Ve, Allah'ın kötülere fırsat vermediği başarısız bir suikast girişimi…. Allah kurtarmıştı….
DİP NOT: O zamanlarda alternatif ve karşıt yazılar yazmak zordu. Kişinin karşı direnç geliştirebilmesi için inandığı değerlere güçlü inancı ve cesareti gerektiriyordu. Zamana göre konumlananalardan mertçe ve yiğitçe bir duruş beklemek te doğru değildi.

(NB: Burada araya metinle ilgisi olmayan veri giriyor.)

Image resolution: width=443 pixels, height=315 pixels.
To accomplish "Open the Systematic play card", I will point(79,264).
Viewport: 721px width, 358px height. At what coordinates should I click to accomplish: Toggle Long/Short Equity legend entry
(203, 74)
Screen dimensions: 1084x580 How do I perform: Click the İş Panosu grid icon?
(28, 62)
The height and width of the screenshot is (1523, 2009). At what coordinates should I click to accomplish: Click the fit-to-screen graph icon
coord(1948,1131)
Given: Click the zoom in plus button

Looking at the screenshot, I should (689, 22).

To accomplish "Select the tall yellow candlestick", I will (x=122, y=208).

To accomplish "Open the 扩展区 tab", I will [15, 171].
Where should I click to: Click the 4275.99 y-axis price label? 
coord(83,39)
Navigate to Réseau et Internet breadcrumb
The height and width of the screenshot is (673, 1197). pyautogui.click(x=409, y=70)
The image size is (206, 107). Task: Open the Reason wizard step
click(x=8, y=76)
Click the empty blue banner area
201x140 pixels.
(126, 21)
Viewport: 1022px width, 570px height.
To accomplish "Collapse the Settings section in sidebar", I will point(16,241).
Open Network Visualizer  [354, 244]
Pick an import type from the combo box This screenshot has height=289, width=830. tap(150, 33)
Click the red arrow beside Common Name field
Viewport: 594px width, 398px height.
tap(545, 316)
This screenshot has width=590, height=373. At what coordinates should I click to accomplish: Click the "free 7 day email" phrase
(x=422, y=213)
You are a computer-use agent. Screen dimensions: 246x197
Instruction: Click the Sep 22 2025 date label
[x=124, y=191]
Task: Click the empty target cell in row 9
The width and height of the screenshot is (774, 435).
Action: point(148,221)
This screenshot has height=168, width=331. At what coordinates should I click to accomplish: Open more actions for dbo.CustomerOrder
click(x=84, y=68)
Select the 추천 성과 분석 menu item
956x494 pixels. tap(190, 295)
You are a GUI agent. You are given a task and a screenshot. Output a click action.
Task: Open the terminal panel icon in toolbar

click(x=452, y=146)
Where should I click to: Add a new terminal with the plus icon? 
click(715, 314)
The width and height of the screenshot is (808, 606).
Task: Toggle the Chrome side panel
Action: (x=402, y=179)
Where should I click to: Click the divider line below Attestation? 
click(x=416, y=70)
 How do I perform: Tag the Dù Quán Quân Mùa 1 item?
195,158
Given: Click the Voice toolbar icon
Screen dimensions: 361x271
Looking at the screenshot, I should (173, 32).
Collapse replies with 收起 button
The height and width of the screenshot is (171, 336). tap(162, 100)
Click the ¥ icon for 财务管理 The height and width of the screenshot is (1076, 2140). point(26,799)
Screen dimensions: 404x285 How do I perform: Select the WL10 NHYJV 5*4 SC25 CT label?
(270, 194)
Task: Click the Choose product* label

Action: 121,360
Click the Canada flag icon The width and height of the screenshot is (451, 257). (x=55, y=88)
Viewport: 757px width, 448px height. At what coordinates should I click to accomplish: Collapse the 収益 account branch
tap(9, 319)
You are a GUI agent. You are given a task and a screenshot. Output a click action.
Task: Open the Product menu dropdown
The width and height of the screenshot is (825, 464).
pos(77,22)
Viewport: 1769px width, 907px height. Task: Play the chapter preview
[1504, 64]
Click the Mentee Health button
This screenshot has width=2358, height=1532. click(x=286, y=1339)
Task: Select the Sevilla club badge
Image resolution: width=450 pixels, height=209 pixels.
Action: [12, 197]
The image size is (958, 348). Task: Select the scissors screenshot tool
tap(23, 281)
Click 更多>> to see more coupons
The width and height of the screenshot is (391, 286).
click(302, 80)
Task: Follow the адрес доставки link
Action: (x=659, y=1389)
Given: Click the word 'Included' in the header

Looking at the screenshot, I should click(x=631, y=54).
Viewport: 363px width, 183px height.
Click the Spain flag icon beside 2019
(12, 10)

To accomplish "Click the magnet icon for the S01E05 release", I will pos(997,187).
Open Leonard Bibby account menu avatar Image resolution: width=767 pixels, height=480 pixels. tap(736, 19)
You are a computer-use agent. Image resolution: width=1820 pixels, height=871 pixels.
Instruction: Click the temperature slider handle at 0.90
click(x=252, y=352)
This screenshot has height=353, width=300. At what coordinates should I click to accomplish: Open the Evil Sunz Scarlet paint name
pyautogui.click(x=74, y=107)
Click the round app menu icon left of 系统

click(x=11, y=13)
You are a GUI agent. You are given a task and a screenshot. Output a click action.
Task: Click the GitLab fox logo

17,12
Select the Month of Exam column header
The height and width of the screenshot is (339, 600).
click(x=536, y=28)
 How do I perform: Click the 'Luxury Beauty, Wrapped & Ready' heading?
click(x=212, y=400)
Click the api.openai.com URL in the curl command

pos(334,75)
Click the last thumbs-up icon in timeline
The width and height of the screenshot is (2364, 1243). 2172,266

Bazılarının 15 Temmuzdan sonraki kahramanlık hamleleri kabul edilebilir değildi. 15 Temmuzdan sonraki ‘vatan mecnunları(!)’ ile zalzavukların alan kapma kahramanlıkları rahatsızlığa nede olsa da, toplumun geneli edebinden susmayı tercih etti. Seçkin ve fedekar, vatan ve kent severlere her türlü iftirayı atan vatan mecnunu(!) zalzavuk Türk’ün, BDP'nin güçlü olduğu dönemlerde hangi dernekte başkan yardımcılığı yaptığını biliyoruz. Bir basın toplantısında dönemin belediye başkanı BDP’li Bekir Kaya’ya ‘Sen bize Allah’ın lütfusun’ diyen bu günün vatan mecnunlarını, radyosundan Sayın Tayyip Erdoğan’a hakaret ettirenleri, BDP'li belediye başkanlarına danışmanlık yaparken bize kin kusanları da unutmadık. Ve bir çok şeyi daha...Miting çıkışı tahmini 15 tane HDP'li erkeğin saldırısana uğrayan kadını (Ak Parti Yönetimindeydi) korumak için tekme tokat yerken, kaldırımda seyreden vatan mecnunlarını da unutmadık.